### MATERIAL FOR THIS TASK:
===

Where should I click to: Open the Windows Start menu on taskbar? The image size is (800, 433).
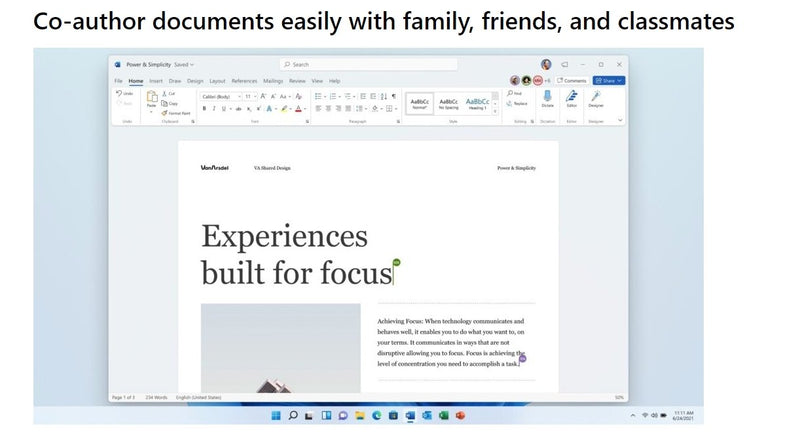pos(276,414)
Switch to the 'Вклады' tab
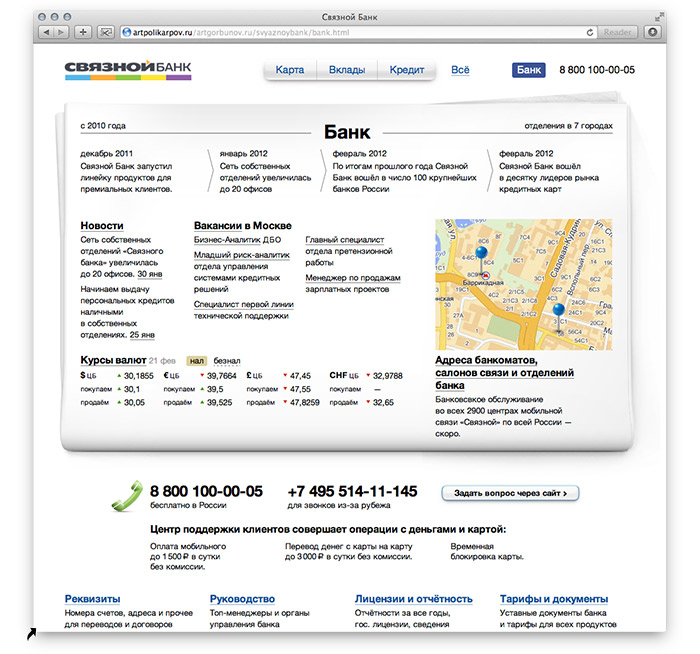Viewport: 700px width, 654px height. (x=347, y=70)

===

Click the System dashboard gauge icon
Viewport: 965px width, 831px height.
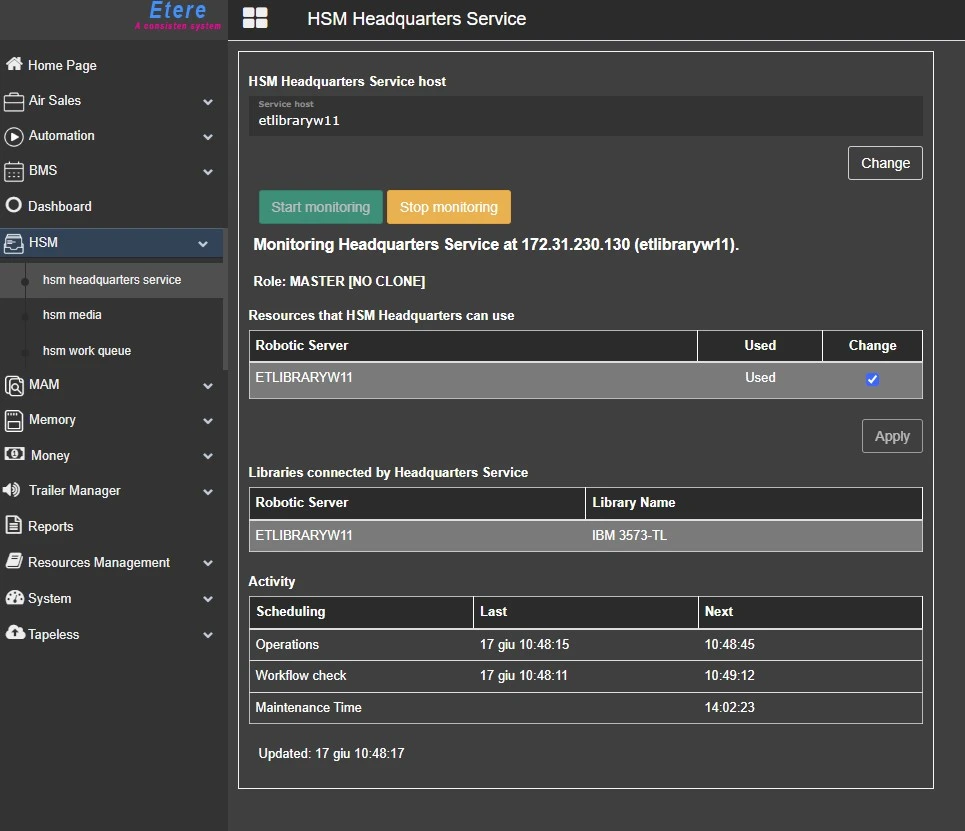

===

Copy out the lines above exactly, beginning at the one that contains "Click the System dashboard gauge icon" and ending at the one that contains "Viewport: 965px width, 831px height.".

Click the System dashboard gauge icon
Viewport: 965px width, 831px height.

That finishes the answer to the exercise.